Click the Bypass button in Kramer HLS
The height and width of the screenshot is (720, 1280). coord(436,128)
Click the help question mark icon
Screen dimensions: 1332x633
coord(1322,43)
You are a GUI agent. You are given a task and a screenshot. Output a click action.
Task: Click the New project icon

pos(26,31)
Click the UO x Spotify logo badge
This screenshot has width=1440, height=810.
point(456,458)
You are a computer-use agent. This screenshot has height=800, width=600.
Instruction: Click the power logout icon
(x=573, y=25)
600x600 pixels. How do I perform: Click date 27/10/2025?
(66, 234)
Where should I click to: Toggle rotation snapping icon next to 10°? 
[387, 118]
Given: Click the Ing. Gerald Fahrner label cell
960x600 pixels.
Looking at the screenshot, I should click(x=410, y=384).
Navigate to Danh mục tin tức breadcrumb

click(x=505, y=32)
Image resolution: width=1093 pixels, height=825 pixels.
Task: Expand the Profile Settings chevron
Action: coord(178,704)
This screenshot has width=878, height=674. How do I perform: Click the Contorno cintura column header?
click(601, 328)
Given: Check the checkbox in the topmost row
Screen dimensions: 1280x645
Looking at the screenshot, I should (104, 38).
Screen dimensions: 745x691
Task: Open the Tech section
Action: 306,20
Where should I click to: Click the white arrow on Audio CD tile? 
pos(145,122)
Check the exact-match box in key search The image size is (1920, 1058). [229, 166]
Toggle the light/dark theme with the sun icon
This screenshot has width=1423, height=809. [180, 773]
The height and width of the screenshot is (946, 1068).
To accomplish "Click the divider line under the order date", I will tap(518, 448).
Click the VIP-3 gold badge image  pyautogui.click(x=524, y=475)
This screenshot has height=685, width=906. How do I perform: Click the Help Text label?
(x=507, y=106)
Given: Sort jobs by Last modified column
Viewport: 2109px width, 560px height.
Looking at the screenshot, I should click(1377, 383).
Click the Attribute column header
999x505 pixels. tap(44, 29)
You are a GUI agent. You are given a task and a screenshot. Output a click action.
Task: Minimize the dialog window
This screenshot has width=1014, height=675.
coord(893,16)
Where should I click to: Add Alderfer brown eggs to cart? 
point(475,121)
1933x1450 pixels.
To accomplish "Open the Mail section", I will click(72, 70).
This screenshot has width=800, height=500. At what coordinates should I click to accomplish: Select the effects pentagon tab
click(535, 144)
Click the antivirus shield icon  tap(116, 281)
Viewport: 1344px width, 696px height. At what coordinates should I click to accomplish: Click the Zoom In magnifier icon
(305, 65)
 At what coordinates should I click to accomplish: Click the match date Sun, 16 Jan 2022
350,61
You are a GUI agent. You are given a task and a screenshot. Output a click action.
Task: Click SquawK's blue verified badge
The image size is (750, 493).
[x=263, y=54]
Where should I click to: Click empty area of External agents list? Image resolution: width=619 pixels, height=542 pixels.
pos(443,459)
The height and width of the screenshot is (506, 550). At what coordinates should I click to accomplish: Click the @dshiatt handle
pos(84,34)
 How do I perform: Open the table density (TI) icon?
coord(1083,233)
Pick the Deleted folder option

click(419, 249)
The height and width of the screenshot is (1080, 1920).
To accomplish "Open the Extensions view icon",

■ ■ ■ ■ ■

> _Exercise requirements_: After locating the line that contains "Given: Check the checkbox in the topmost row", please copy exactly every line from the start of the records through it, and nothing else.

> _Answer for this exercise_:
Click the Bypass button in Kramer HLS
The height and width of the screenshot is (720, 1280). coord(436,128)
Click the help question mark icon
Screen dimensions: 1332x633
coord(1322,43)
You are a GUI agent. You are given a task and a screenshot. Output a click action.
Task: Click the New project icon

pos(26,31)
Click the UO x Spotify logo badge
This screenshot has width=1440, height=810.
point(456,458)
You are a computer-use agent. This screenshot has height=800, width=600.
Instruction: Click the power logout icon
(x=573, y=25)
600x600 pixels. How do I perform: Click date 27/10/2025?
(66, 234)
Where should I click to: Toggle rotation snapping icon next to 10°? 
[387, 118]
Given: Click the Ing. Gerald Fahrner label cell
960x600 pixels.
Looking at the screenshot, I should click(x=410, y=384).
Navigate to Danh mục tin tức breadcrumb

click(x=505, y=32)
Image resolution: width=1093 pixels, height=825 pixels.
Task: Expand the Profile Settings chevron
Action: coord(178,704)
This screenshot has width=878, height=674. How do I perform: Click the Contorno cintura column header?
click(601, 328)
Given: Check the checkbox in the topmost row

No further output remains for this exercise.